Aim - Copy out each of the entries below word for word, leaving out the pictures.

▼▼▼

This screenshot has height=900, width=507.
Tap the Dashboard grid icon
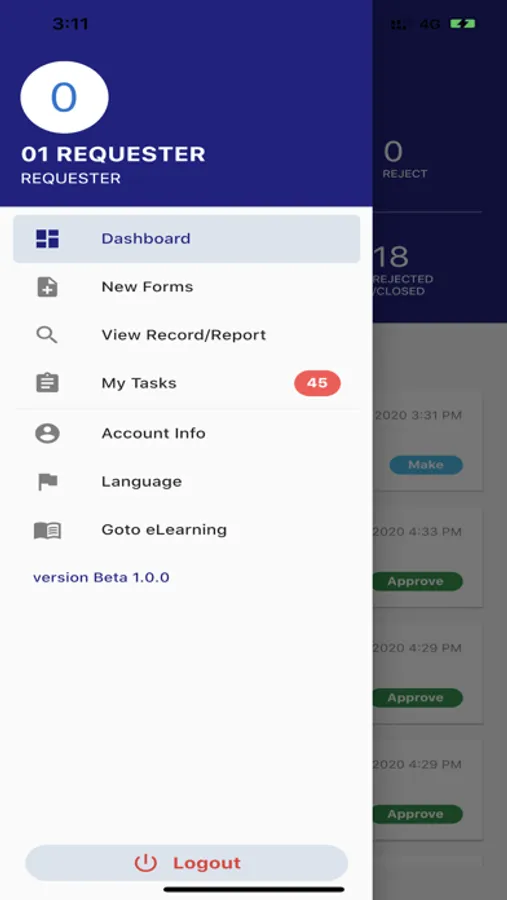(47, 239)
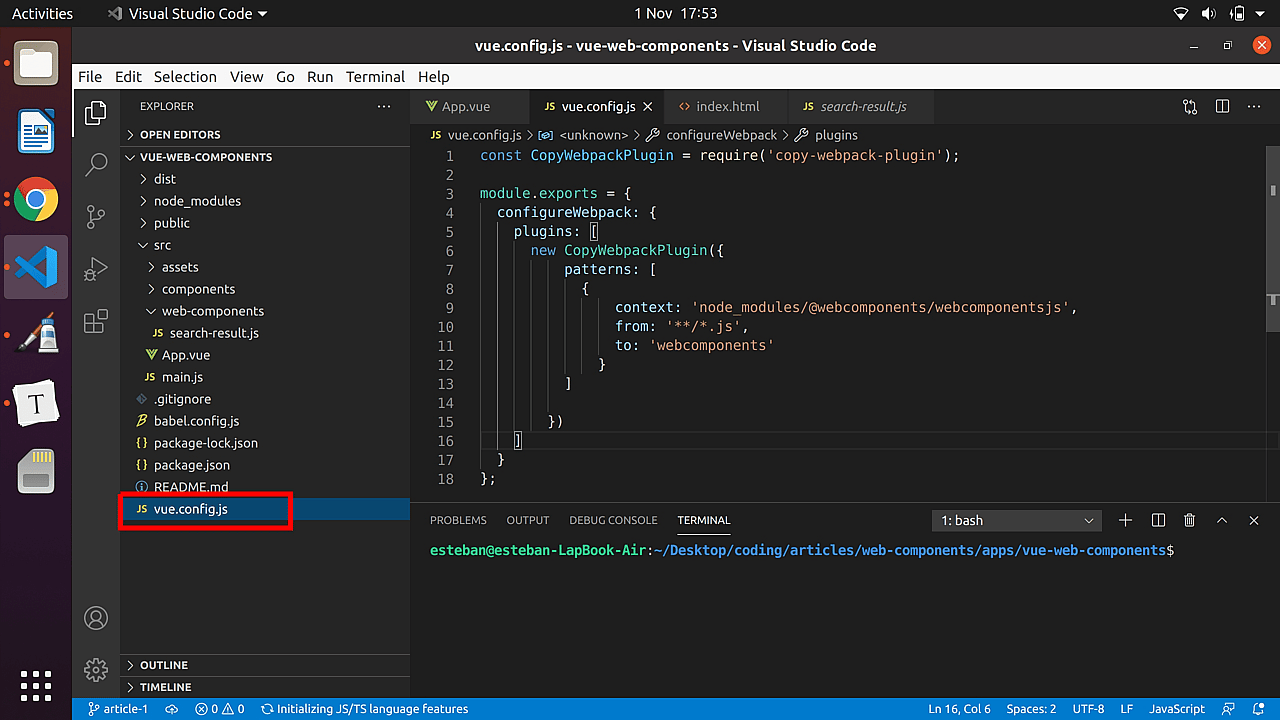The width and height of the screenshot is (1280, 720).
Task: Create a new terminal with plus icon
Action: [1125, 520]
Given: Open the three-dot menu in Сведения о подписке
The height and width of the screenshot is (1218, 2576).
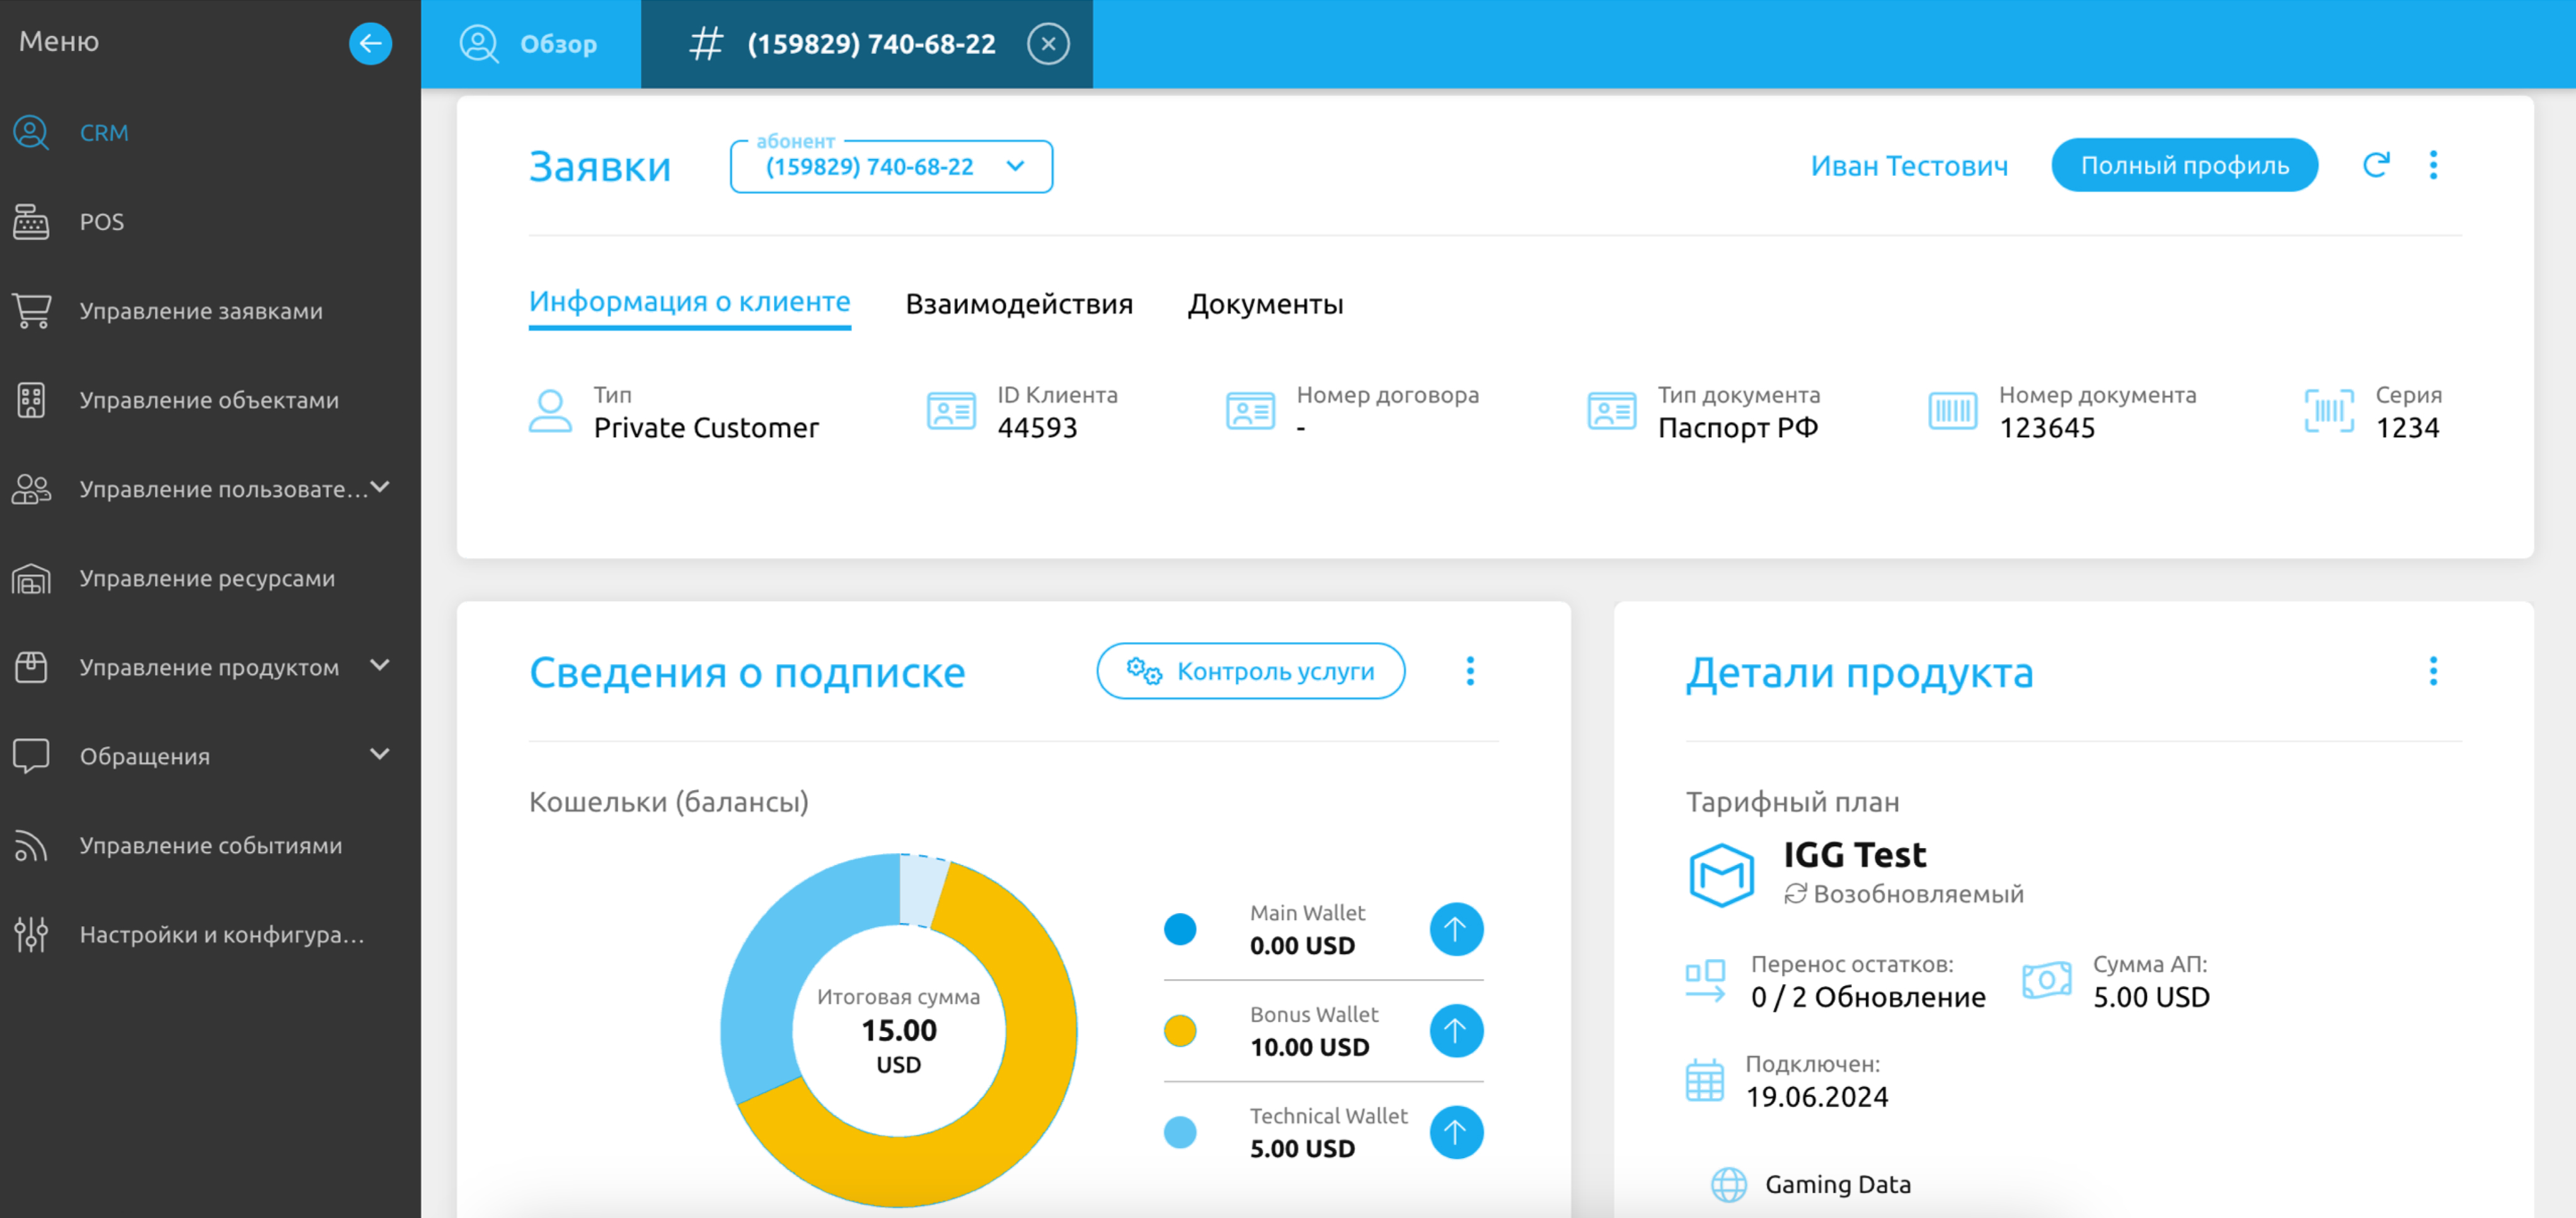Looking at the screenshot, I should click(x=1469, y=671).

▲▲▲

Solution to the exercise -
This screenshot has height=900, width=507.
Tap the Dashboard grid icon
(47, 239)
The width and height of the screenshot is (1280, 720).
Task: Create a new terminal with plus icon
Action: [1125, 520]
Given: Open the three-dot menu in Сведения о подписке
The height and width of the screenshot is (1218, 2576).
Looking at the screenshot, I should click(x=1469, y=671).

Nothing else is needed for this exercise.